Physician Reimbursement
The CMS is proposing separate updates for Qualifying Alternative Payment Model (APM) Participants (QP) and non-QP clinicians. This is the first year the CMS will implement separate conversion factors based on QP status. The CY 2026 qualifying APM conversion factor is projected to increase by $1.24, from the current $32.35 to $33.59. The CY 2026 nonqualifying APM conversion factor is projected to increase by $1.17, from $32.35 to $33.42.
The change to the conversion factors reflects the temporary one-year increase of 2.5% included in the budget reconciliation bill signed into law on July 4 by President Trump. The overall reimbursement for rheumatological services is projected to increase by 4% for 2025. The ACR urged the CMS to increase the conversion factor beyond the proposed amount to at least keep pace with the Medicare Economic Index (MEI) and to collaborate with Congress to enact a permanent inflationary update for physician payments.
Efficiency Adjustment
The CMS is proposing a -2.5% “efficiency adjustment,” which would apply to the work Relative Value Unit (RVU) and corresponding intraservice portion of physician time of non-time-based services.
This would apply to all codes that are not based on time, such as evaluation and management (E/M) services, care management services and services on the Medicare telehealth list. The efficiency adjustment would be applied every three years, with the next applied in CY 2029, reflecting efficiency gains measured from 2027 through 2029.

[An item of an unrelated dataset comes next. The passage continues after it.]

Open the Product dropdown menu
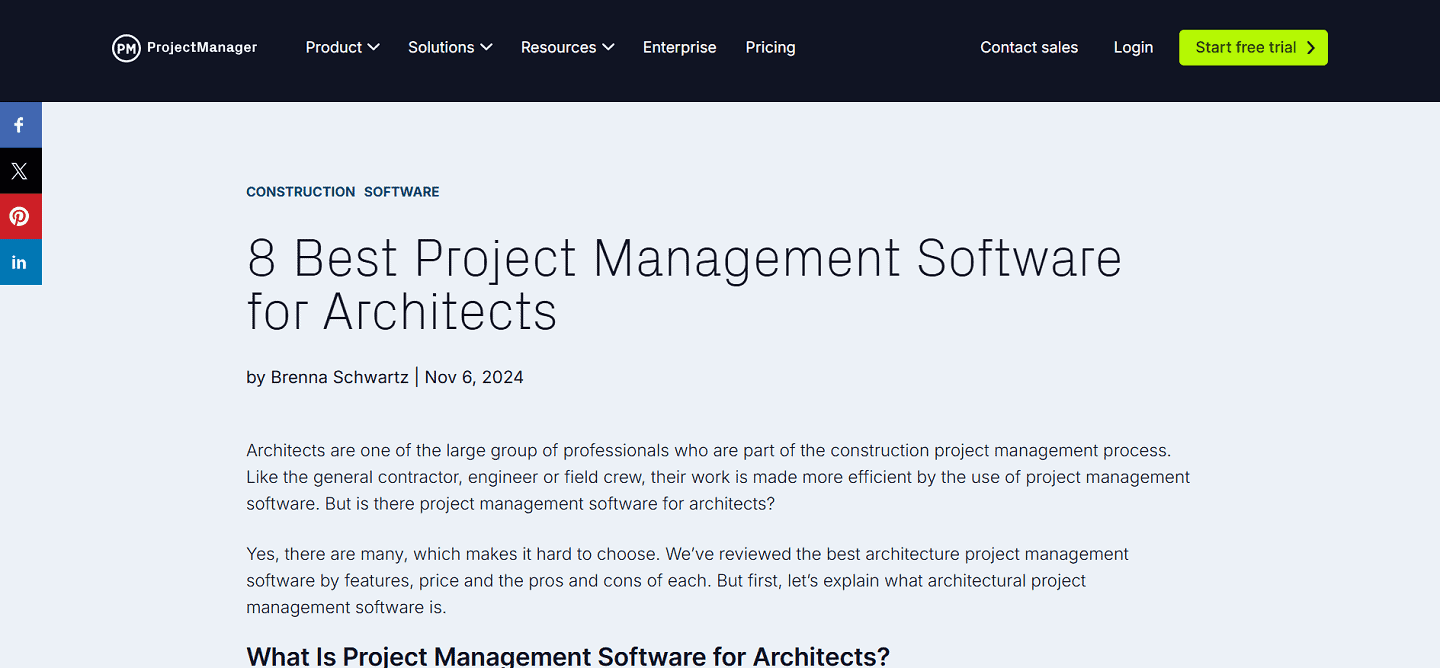342,47
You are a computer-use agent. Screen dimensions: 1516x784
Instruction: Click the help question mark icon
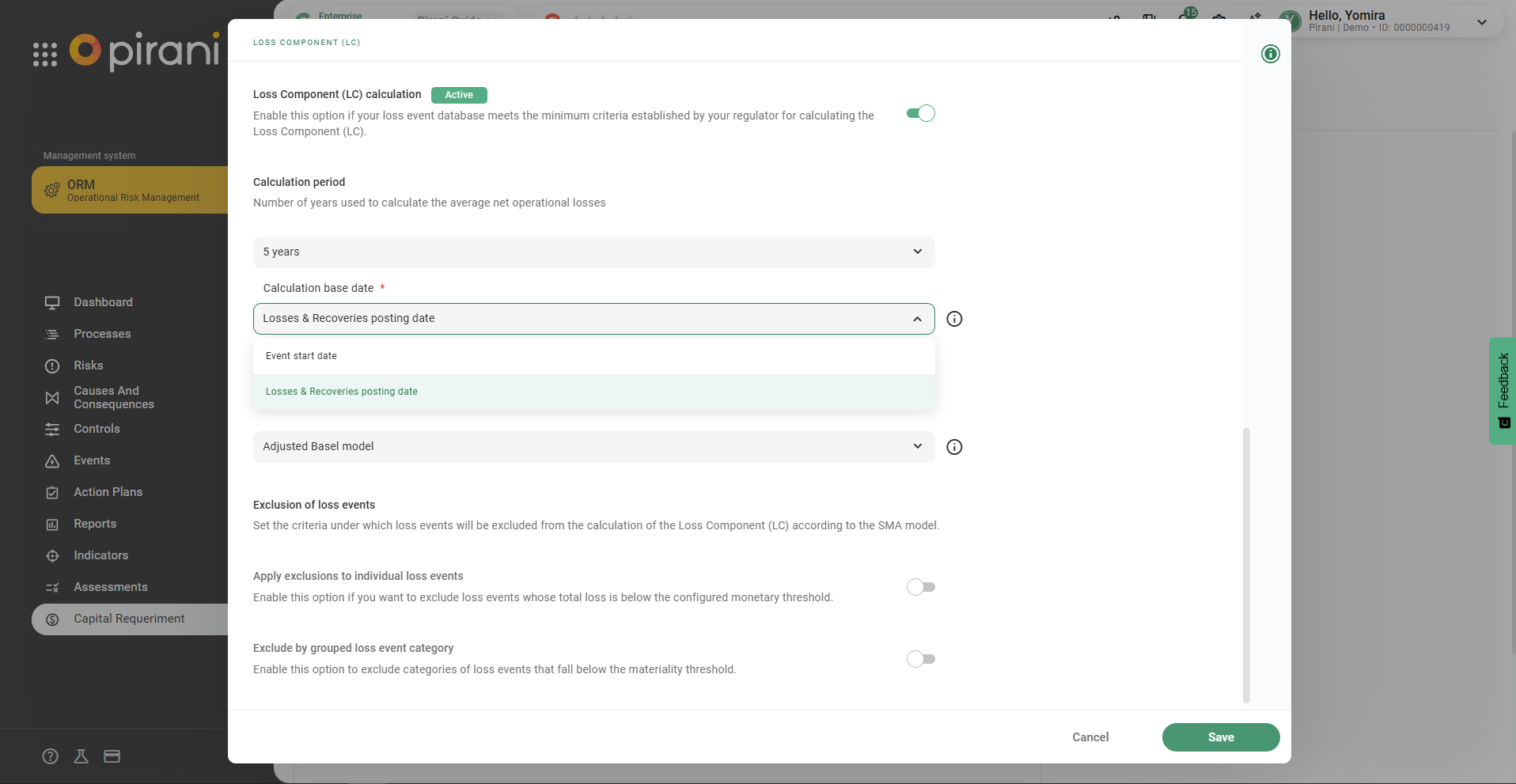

Because this adjustment is not being appropriately applied and is inconsistent with fairly reflecting the time and intensity physicians use in providing thousands of services, the ACR strongly implored the CMS to rescind this proposal and explore alternatives to blunt, across-the-board efficiency adjustments that unintentionally penalize cognitive care.
Telehealth
The CMS is not proposing to extend the geographic location telehealth flexibilities that originated during the COVID-19 pandemic and were extended through Sept. 30 by Congress. Starting Oct. 1, telehealth originating-site specifications would limit patient location to certain rural and underserved areas.
The ACR encouraged the CMS to work with Congress to permanently extend all regulatory flexibilities on telemedicine reimbursement. We also called for the CMS to remove all restrictions on payment parity and remove any barriers to interstate licensure that bar providers from treating beneficiaries across state lines.